Build Screen Sharing with Chrome Extensions and WebRTC

18 min read

Build Screen Sharing with Chrome Extensions and WebRTC

Build Screen Sharing with Chrome Extensions and WebRTC

Real-time screen sharing has become an essential feature for remote collaboration, technical support, online education, and product demonstrations. Combining Chrome Extensions with WebRTC provides a powerful platform for building sophisticated screen sharing applications that run directly in the browser. This comprehensive guide walks you through creating a complete screen sharing extension using Manifest V3, the Screen Capture API, and WebRTC peer connections.

The integration of screen capture capabilities within Chrome extensions opens up numerous possibilities for developers. Whether you are building a collaboration tool like Zoom or Google Meet, a technical support application, an online learning platform, or a product demonstration recorder, understanding how to implement screen sharing in Chrome extensions is a valuable skill that can set your projects apart.


Understanding the Screen Capture API in Chrome Extensions

Chrome provides the getDisplayMedia API as part of the Media Capture and Streams specification, which allows web applications and extensions to capture screen content in real-time. This API is the foundation upon which all screen sharing functionality is built in modern Chrome extensions.

The getDisplayMedia method works similarly to the familiar getUserMedia API used for camera and microphone access, but instead of capturing input devices, it prompts the user to select a screen, window, or browser tab to share. When invoked, Chrome displays a native picker UI that lets users choose exactly what they want to share, providing granular control over their privacy.

For Chrome extensions specifically, the Screen Capture API requires proper permissions in the manifest file and user consent through the picker dialog. Unlike traditional web applications, Chrome extensions can leverage additional capabilities and maintain persistent states that make them ideal for building dedicated screen sharing tools.

The API returns a MediaStream object that contains video tracks representing the screen content. This stream can then be processed, recorded, or transmitted to other participants using WebRTC. Understanding how to properly capture, handle, and transmit these streams is crucial for building reliable screen sharing applications.

Key Capabilities of the Screen Capture API

The Screen Capture API provides several powerful features that make it suitable for various use cases. First, it supports capturing entire displays, individual application windows, or specific browser tabs. This flexibility allows users to choose exactly what content to share, whether it is their entire desktop for a presentation or a single application window for focused demonstration.

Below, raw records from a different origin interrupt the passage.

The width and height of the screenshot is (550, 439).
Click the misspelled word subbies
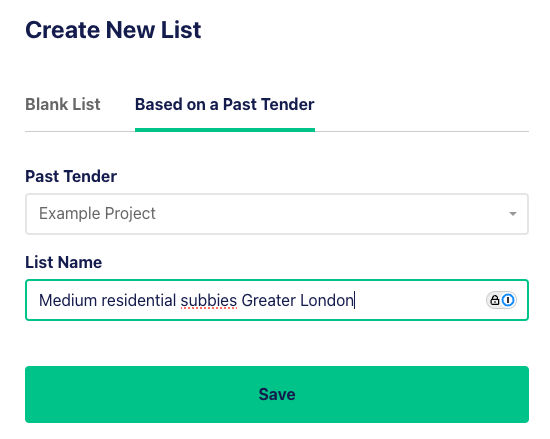209,300
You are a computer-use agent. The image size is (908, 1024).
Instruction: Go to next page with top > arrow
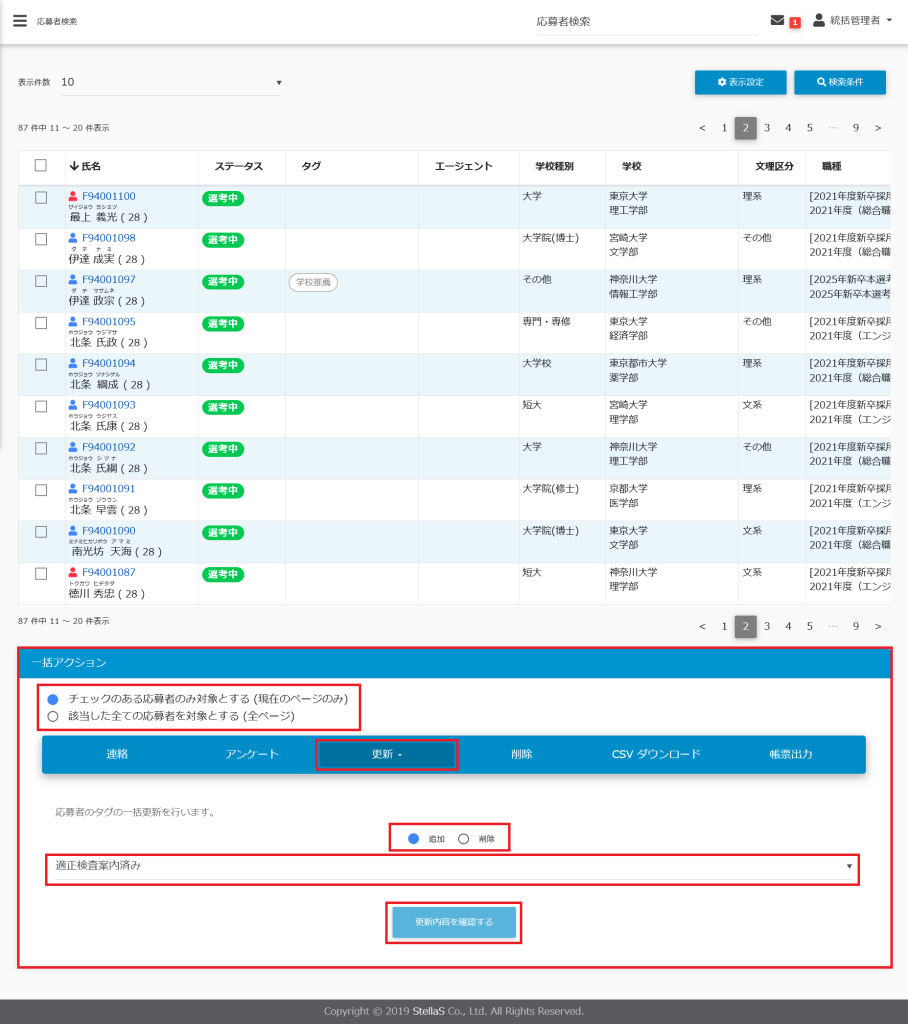[x=877, y=128]
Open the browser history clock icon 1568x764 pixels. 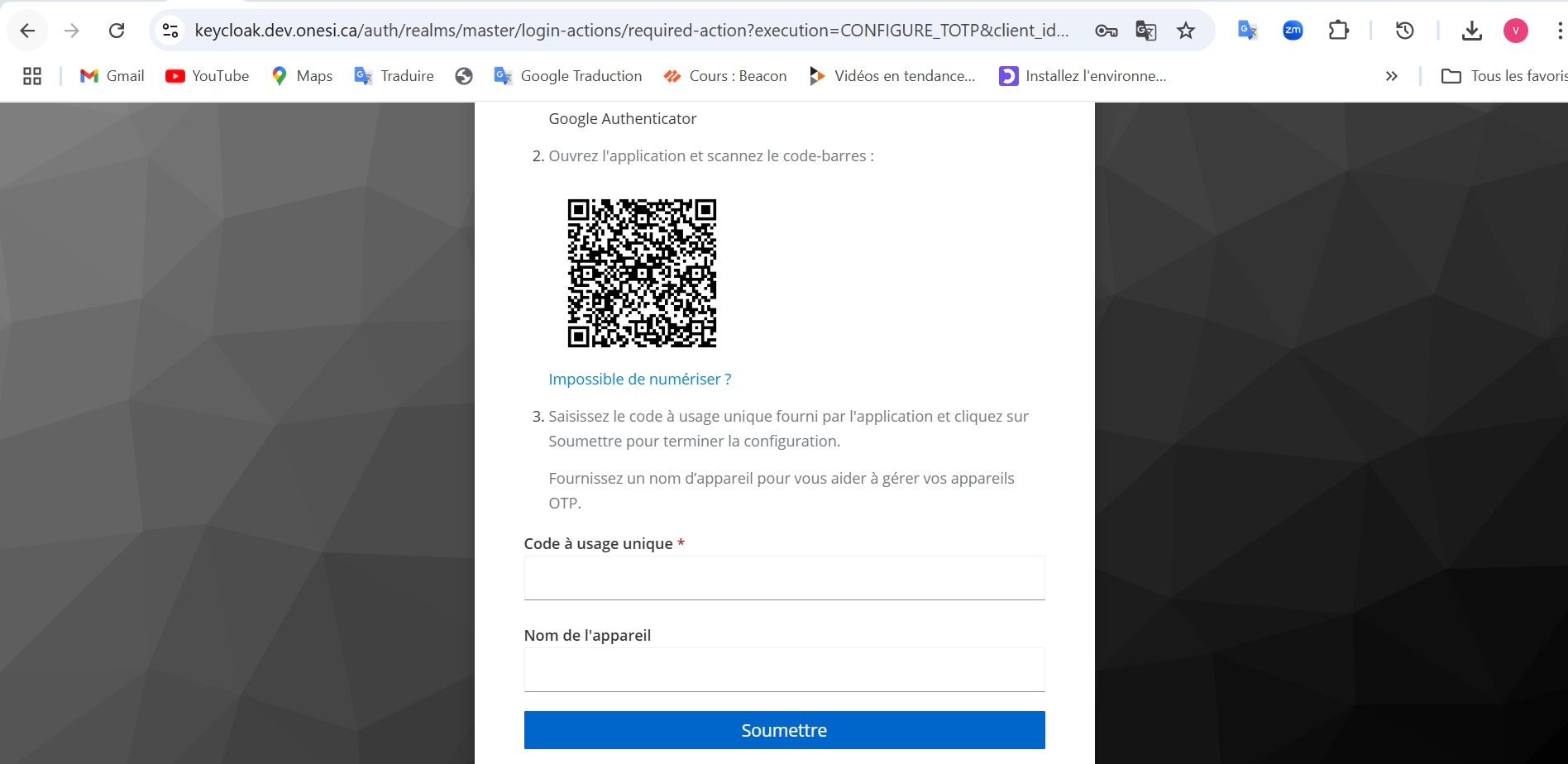1404,31
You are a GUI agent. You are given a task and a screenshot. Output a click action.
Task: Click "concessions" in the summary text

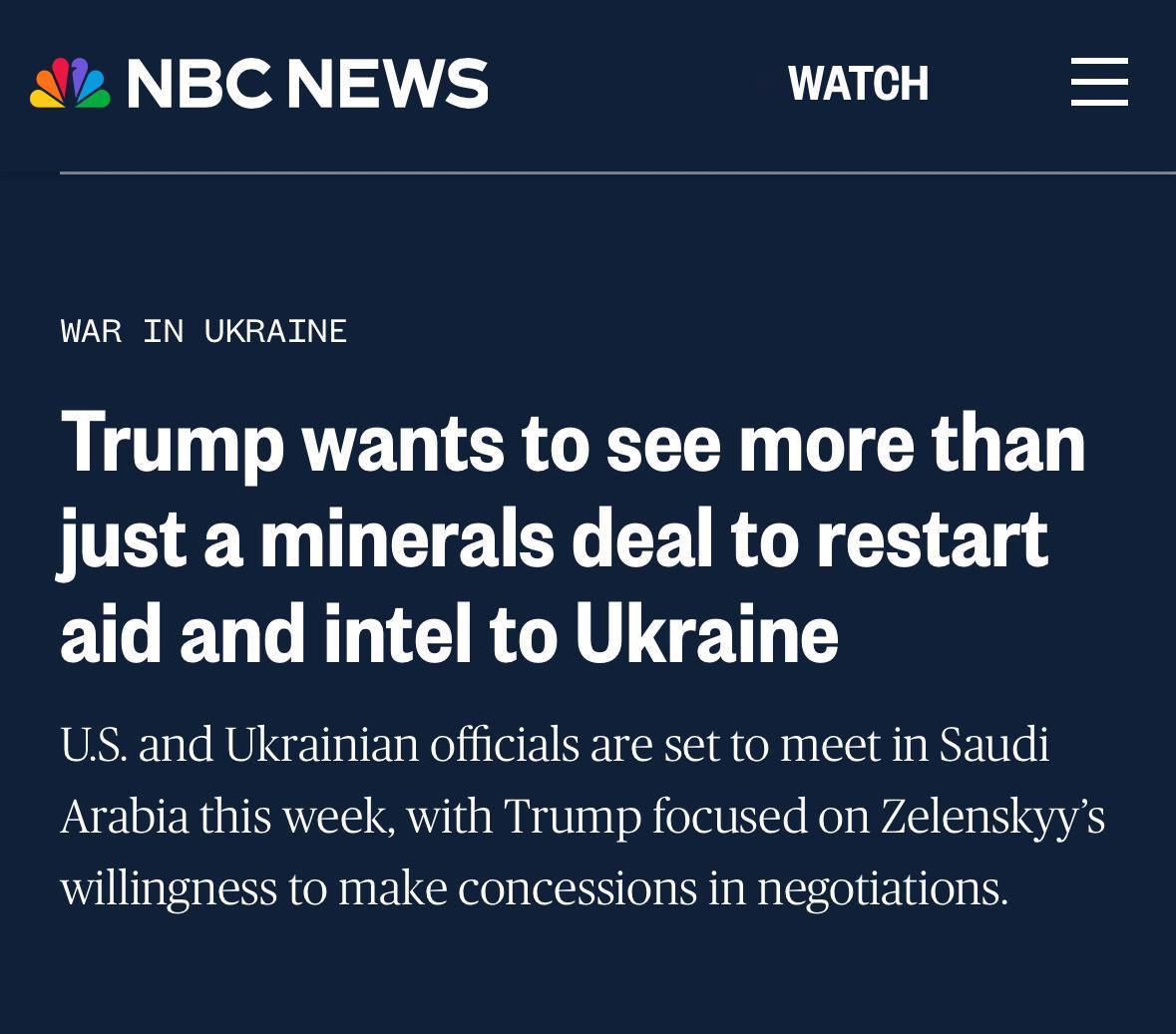tap(577, 888)
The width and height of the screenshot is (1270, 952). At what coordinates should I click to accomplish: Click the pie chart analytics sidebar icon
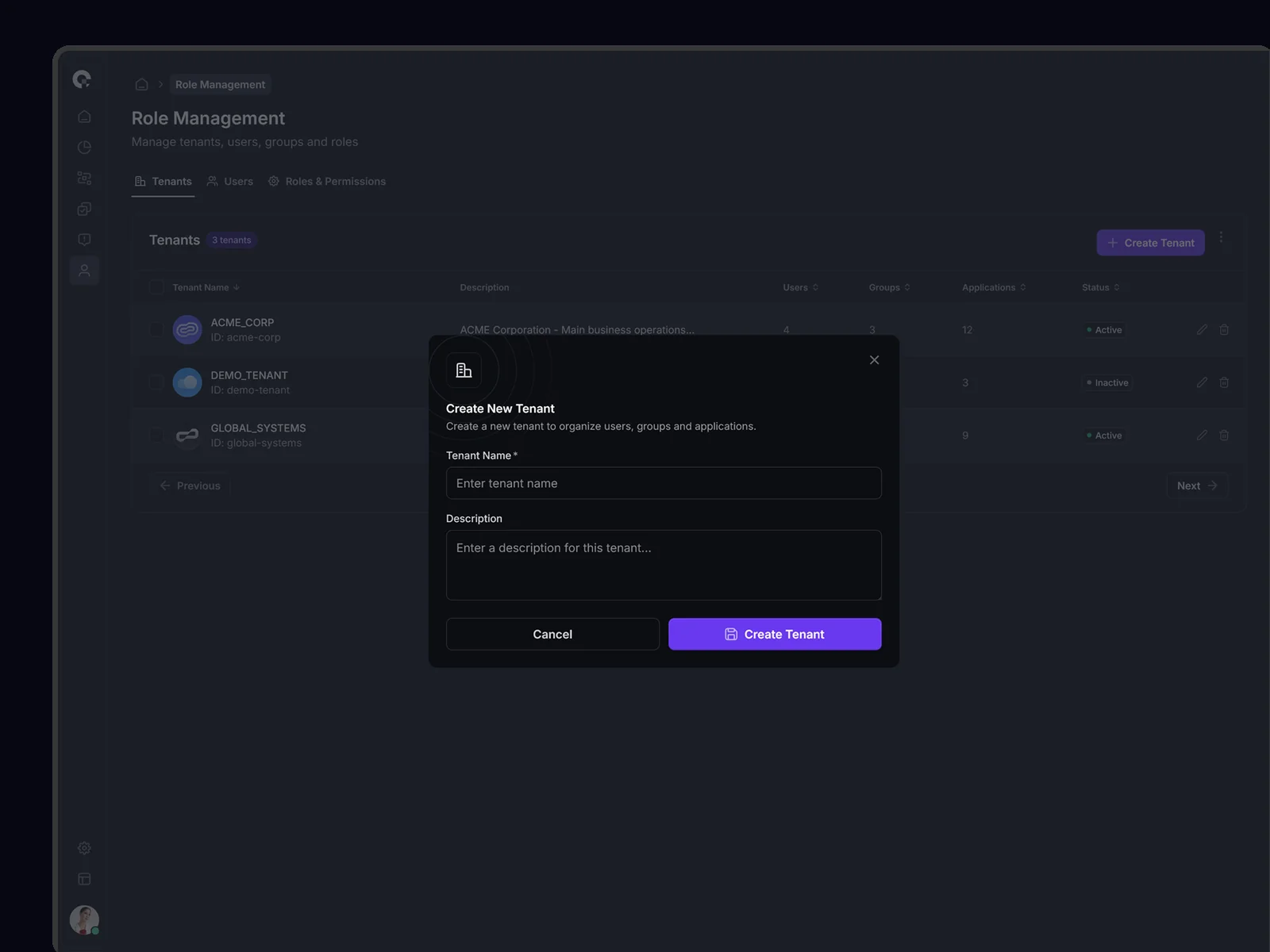[x=84, y=148]
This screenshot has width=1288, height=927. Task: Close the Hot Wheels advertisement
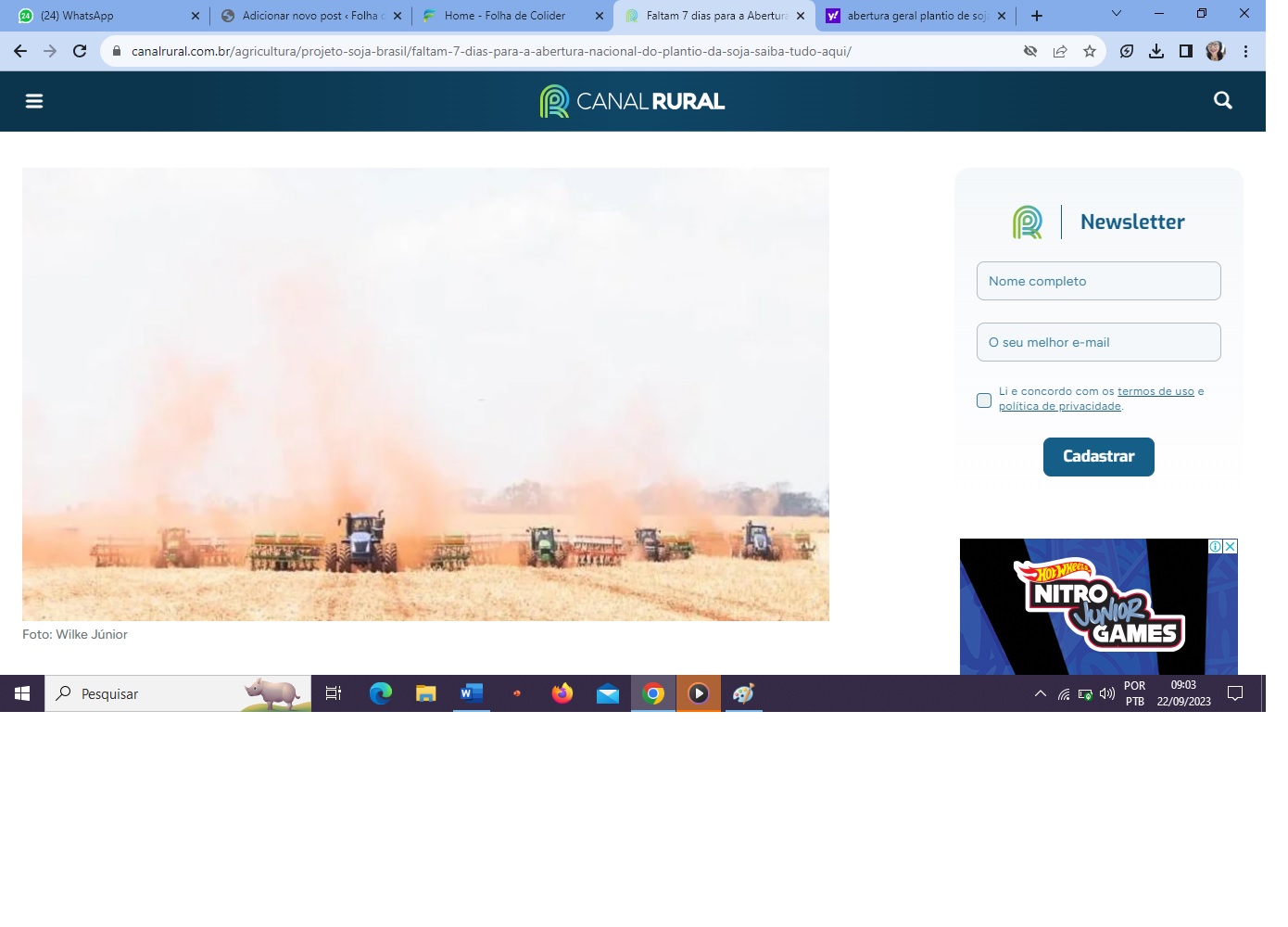pyautogui.click(x=1230, y=547)
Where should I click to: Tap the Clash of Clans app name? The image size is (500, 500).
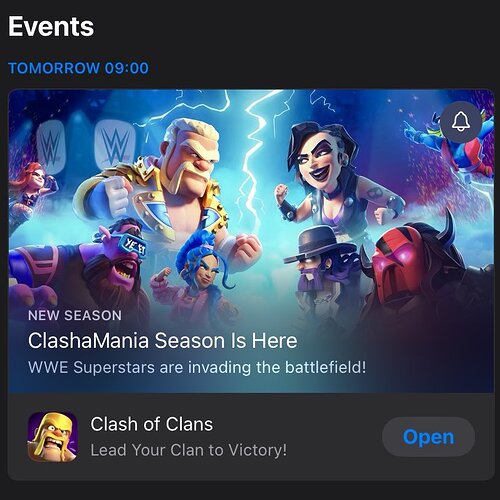(x=152, y=424)
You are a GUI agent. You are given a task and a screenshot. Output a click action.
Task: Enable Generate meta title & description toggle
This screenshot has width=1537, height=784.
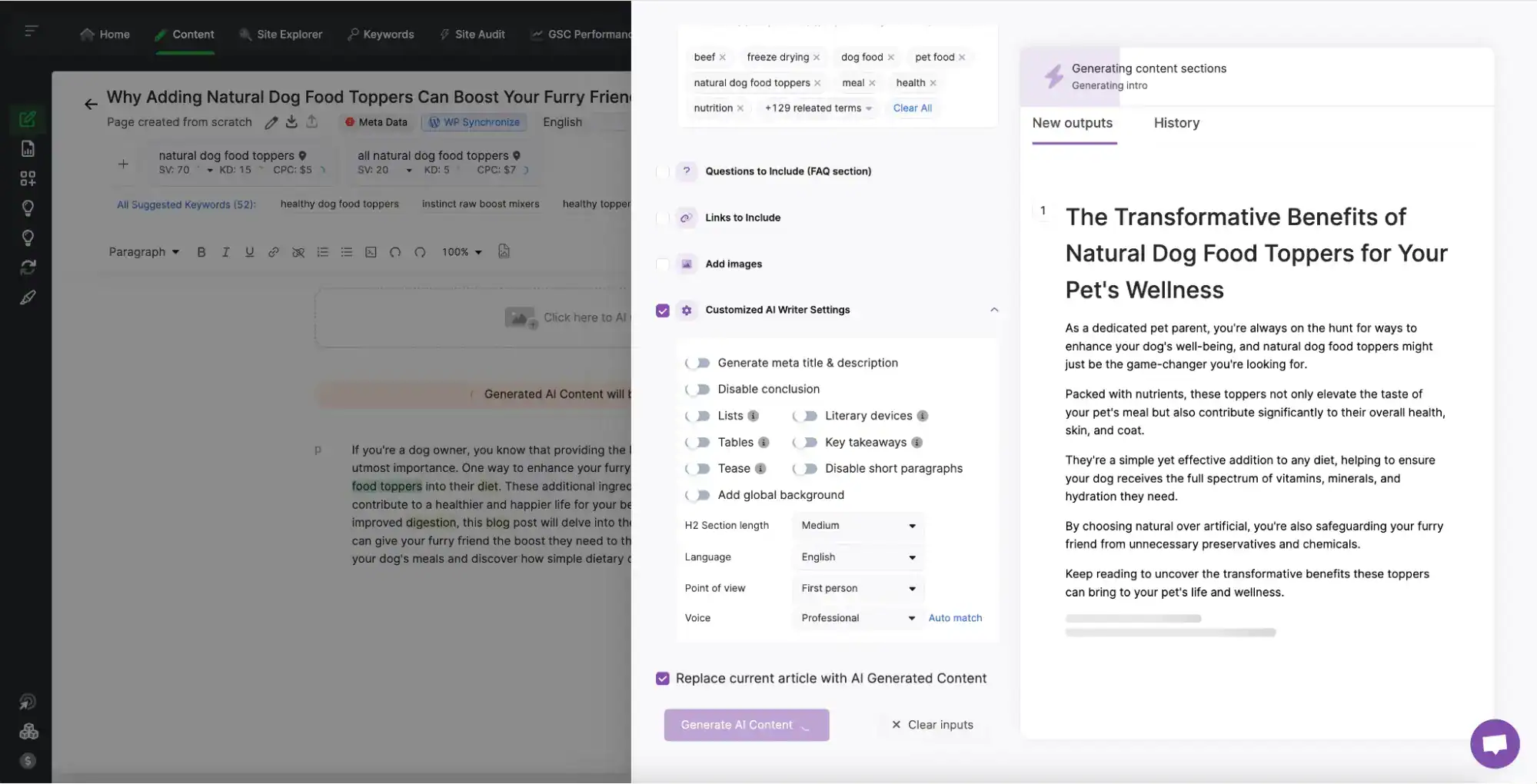click(697, 363)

The API also supports audio capture on Windows and Mac, enabling shared audio alongside screen content. This is particularly useful for applications that need to share system audio or application audio along with visual content, such as video tutorials or product demonstrations.

Additionally, the API provides automatic content type detection, meaning Chrome intelligently identifies whether the selected source is a screen, window, or tab and optimizes the capture accordingly. This helps ensure the best possible quality for different types of content.


Setting Up the Chrome Extension Project

Every Chrome extension begins with the manifest file, and screen sharing extensions require specific permissions to access the capture functionality. Let us set up a proper Manifest V3 configuration for our screen sharing extension.

Creating the Manifest

Create a new directory for your extension and add the manifest.json file with the necessary permissions. The key permission needed is "desktopCapture", which grants the extension access to screen capture capabilities.

{
  "manifest_version": 3,
  "name": "Screen Share Pro",
  "version": "1.0",
  "description": "Professional screen sharing extension with WebRTC support",
  "permissions": [
    "desktopCapture",
    "storage",
    "tabs"
  ],
  "host_permissions": [
    "<all_urls>"
  ],
  "action": {
    "default_popup": "popup.html",
    "default_icon": {
      "16": "icons/icon16.png",
      "48": "icons/icon48.png",
      "128": "icons/icon128.png"
    }
  },
  "background": {
    "service_worker": "background.js"
  }
}

The desktopCapture permission is the critical addition that enables screen sharing functionality. The storage permission allows you to save user preferences, while tabs permission enables accessing tab information for enhanced functionality.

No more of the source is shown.